§ TASK REQUIREMENTS:
Return the entries below exactly as written.

Saved data entries
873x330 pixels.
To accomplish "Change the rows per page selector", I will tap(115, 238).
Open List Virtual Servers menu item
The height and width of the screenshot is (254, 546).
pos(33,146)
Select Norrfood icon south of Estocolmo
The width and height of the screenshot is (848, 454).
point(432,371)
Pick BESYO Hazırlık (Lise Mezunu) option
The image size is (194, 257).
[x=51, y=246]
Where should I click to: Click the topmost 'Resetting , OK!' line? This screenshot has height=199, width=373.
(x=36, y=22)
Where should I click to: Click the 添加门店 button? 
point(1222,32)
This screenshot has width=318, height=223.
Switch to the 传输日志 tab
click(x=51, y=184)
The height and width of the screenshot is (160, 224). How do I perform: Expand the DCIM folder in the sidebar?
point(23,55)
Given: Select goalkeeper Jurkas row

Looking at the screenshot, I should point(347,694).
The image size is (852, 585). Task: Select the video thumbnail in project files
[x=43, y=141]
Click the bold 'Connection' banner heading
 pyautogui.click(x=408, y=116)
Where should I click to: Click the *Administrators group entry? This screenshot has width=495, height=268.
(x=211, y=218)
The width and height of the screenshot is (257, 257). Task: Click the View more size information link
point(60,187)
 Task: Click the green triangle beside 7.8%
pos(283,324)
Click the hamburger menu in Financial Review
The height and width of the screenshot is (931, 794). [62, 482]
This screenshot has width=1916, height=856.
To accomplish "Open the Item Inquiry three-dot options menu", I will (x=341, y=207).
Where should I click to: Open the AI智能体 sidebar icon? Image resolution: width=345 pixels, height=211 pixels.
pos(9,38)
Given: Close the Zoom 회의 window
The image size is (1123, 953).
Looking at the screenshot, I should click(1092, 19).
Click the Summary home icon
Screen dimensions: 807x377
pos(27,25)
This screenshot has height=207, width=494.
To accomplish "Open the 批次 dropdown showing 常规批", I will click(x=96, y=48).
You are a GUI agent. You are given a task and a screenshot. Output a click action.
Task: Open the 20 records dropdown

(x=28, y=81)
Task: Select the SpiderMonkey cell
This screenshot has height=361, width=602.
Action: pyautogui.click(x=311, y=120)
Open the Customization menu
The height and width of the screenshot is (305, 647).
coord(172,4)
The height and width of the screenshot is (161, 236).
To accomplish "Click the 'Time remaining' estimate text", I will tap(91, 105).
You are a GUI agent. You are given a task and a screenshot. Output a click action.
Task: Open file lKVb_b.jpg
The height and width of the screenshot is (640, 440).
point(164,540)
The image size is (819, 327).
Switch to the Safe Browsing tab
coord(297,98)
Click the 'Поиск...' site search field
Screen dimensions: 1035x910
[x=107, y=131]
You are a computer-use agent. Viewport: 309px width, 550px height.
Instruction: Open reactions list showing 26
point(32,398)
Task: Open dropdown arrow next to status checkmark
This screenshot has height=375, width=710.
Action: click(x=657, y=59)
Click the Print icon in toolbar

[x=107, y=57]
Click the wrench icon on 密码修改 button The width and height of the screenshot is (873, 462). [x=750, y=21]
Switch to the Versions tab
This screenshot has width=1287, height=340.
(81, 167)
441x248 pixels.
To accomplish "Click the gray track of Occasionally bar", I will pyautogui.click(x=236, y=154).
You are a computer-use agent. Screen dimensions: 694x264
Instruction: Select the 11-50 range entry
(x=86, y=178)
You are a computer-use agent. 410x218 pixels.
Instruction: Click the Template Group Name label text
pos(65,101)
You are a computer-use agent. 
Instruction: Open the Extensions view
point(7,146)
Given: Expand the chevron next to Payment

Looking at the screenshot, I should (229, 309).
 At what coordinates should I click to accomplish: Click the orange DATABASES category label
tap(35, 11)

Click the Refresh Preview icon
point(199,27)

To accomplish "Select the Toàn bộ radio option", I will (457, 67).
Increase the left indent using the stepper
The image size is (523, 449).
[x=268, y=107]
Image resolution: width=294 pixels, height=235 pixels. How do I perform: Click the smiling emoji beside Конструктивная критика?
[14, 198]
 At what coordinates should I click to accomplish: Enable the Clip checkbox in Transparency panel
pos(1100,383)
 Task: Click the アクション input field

§ ANSWER FOR THE TASK:
873x330 pixels.
To accomplish "Change the rows per page selector", I will tap(115, 238).
Open List Virtual Servers menu item
The height and width of the screenshot is (254, 546).
pos(33,146)
Select Norrfood icon south of Estocolmo
The width and height of the screenshot is (848, 454).
point(432,371)
Pick BESYO Hazırlık (Lise Mezunu) option
The image size is (194, 257).
[x=51, y=246]
Where should I click to: Click the topmost 'Resetting , OK!' line? This screenshot has height=199, width=373.
(x=36, y=22)
Where should I click to: Click the 添加门店 button? 
point(1222,32)
This screenshot has width=318, height=223.
Switch to the 传输日志 tab
click(x=51, y=184)
The height and width of the screenshot is (160, 224). How do I perform: Expand the DCIM folder in the sidebar?
point(23,55)
Given: Select goalkeeper Jurkas row

Looking at the screenshot, I should point(347,694).
The image size is (852, 585). Task: Select the video thumbnail in project files
[x=43, y=141]
Click the bold 'Connection' banner heading
 pyautogui.click(x=408, y=116)
Where should I click to: Click the *Administrators group entry? This screenshot has width=495, height=268.
(x=211, y=218)
The width and height of the screenshot is (257, 257). Task: Click the View more size information link
point(60,187)
 Task: Click the green triangle beside 7.8%
pos(283,324)
Click the hamburger menu in Financial Review
The height and width of the screenshot is (931, 794). [62, 482]
This screenshot has width=1916, height=856.
To accomplish "Open the Item Inquiry three-dot options menu", I will (x=341, y=207).
Where should I click to: Open the AI智能体 sidebar icon? Image resolution: width=345 pixels, height=211 pixels.
pos(9,38)
Given: Close the Zoom 회의 window
The image size is (1123, 953).
Looking at the screenshot, I should click(1092, 19).
Click the Summary home icon
Screen dimensions: 807x377
pos(27,25)
This screenshot has height=207, width=494.
To accomplish "Open the 批次 dropdown showing 常规批", I will click(x=96, y=48).
You are a GUI agent. You are given a task and a screenshot. Output a click action.
Task: Open the 20 records dropdown

(x=28, y=81)
Task: Select the SpiderMonkey cell
This screenshot has height=361, width=602.
Action: pyautogui.click(x=311, y=120)
Open the Customization menu
The height and width of the screenshot is (305, 647).
coord(172,4)
The height and width of the screenshot is (161, 236).
To accomplish "Click the 'Time remaining' estimate text", I will tap(91, 105).
You are a GUI agent. You are given a task and a screenshot. Output a click action.
Task: Open file lKVb_b.jpg
The height and width of the screenshot is (640, 440).
point(164,540)
The image size is (819, 327).
Switch to the Safe Browsing tab
coord(297,98)
Click the 'Поиск...' site search field
Screen dimensions: 1035x910
[x=107, y=131]
You are a computer-use agent. Viewport: 309px width, 550px height.
Instruction: Open reactions list showing 26
point(32,398)
Task: Open dropdown arrow next to status checkmark
This screenshot has height=375, width=710.
Action: click(x=657, y=59)
Click the Print icon in toolbar

[x=107, y=57]
Click the wrench icon on 密码修改 button The width and height of the screenshot is (873, 462). [x=750, y=21]
Switch to the Versions tab
This screenshot has width=1287, height=340.
(81, 167)
441x248 pixels.
To accomplish "Click the gray track of Occasionally bar", I will pyautogui.click(x=236, y=154).
You are a computer-use agent. Screen dimensions: 694x264
Instruction: Select the 11-50 range entry
(x=86, y=178)
You are a computer-use agent. 410x218 pixels.
Instruction: Click the Template Group Name label text
pos(65,101)
You are a computer-use agent. 
Instruction: Open the Extensions view
point(7,146)
Given: Expand the chevron next to Payment

Looking at the screenshot, I should (229, 309).
 At what coordinates should I click to accomplish: Click the orange DATABASES category label
tap(35, 11)

Click the Refresh Preview icon
point(199,27)

To accomplish "Select the Toàn bộ radio option", I will (457, 67).
Increase the left indent using the stepper
The image size is (523, 449).
[x=268, y=107]
Image resolution: width=294 pixels, height=235 pixels. How do I perform: Click the smiling emoji beside Конструктивная критика?
[14, 198]
 At what coordinates should I click to accomplish: Enable the Clip checkbox in Transparency panel
pos(1100,383)
 Task: Click the アクション input field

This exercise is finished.